Sementara penghapusan satu undang-undang dengan undang-undang yang lain dalam konsep omnibus law tidaklah dikenal dalam UU 15 tahun 2019 tentang perubahan atas UU 12 tahun 2011 tentang pembentukan peraturan perundang-undangan. Didalam konsep UU pembentukan peraturan perundang-undangan hanya dikenal dengan revisi terhadap Undang-undang yang ada.
Taruhlah misalnya terjadi tumpang tindih antara UU yang satu dengan yang lain, maka yang bisa dilakukan dalam negara civil law seperti Indonesia ini menurut UU 15 tahun 2019 adalah merevisi salah satu UU yang dianggap bertentangan tersebut, sehingga tidak lagi terjadi tumpang tindih.
Peluang omnibus law di Indonesia
Meski berbeda sistem hukum, bukan berarti konsep omnibus law tidak bisa diterapkan di Indonesia. Dalam rangka debirokratisasi perizinan dan penyeragaman kebijakan pusat dan daerah untuk mengatasi stagnasi perekonomian di lapisan bawah, ombinus law sangatlah diperlukan. Karenanya, pemberlakuan omnibus law di Indonesia paling tidak harus didasarkan pada dua syarat berikut.
Pertama, konsep omnibus law yang perlu diterapkan di Indonesia bukan dengan membuat satu UU menghapus beberapa peraturan lainnya. Sebaliknya, konsep omnibus law yang seyogyanya diterapkan oleh pemerintah Indonesia adalah pembuatan suatu UU yang bisa menghapus pasal-pasal di beberapa peraturan yang saling bertentangan. Sehingga keberadaan suatu UU yang ada, masih tetap berlaku sepanjang tidak direvisi.
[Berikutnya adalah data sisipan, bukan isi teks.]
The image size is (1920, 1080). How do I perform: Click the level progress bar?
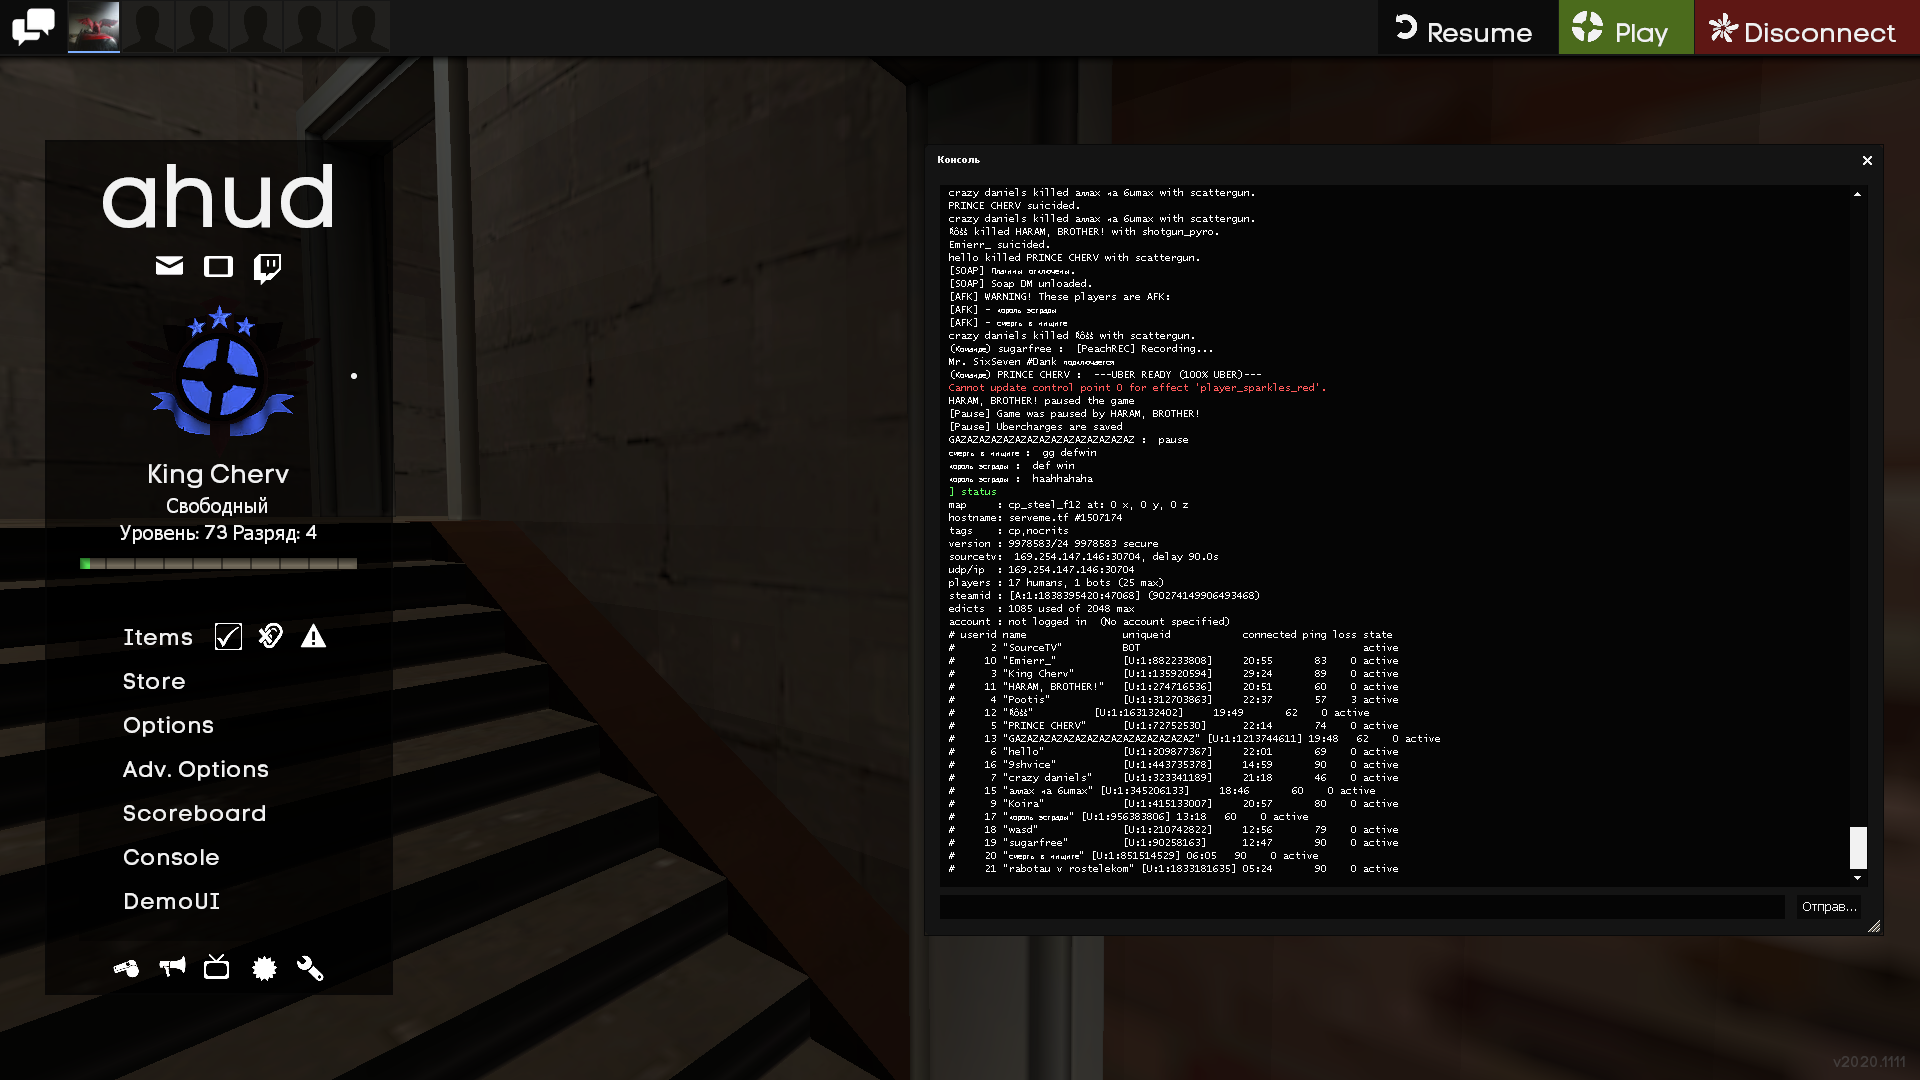(x=218, y=564)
Kedua, memasukkan konsep omnibus law dalam revisi UU 15 tahun 2019, agar pemberlakuan omnibus law tidak hanya terjadi pada UU yang mengatur investasi UMKM dan Cipta lapangan kerja. Sebaliknya, omnibus law membuka peluang lahirnya produk hukum lainnya untuk mengatasi berbagai ketumpangtindihan regulasi seperti pada persoalan Ibu Kota yang masih diatur dibeberapa UU, definisi usia di UU pemilu yang berbeda dengan pengaturan usia di UU perkawinan serta UU perlindungan anak.
Karenanya, perlu diedukasi pemerintah kepada masyarakat mengenai konsep omnibus law. Jangan sampai konsep ini hanya dimaknai sebagai upaya perampingan regulasi dari sisi jumlah dengan menyederhanakan peraturan saja. Akan tetapi omnibus law harus dilihat sebagai konsistensi dan kerapihan pengaturan dalam sistem ketatanegaraan.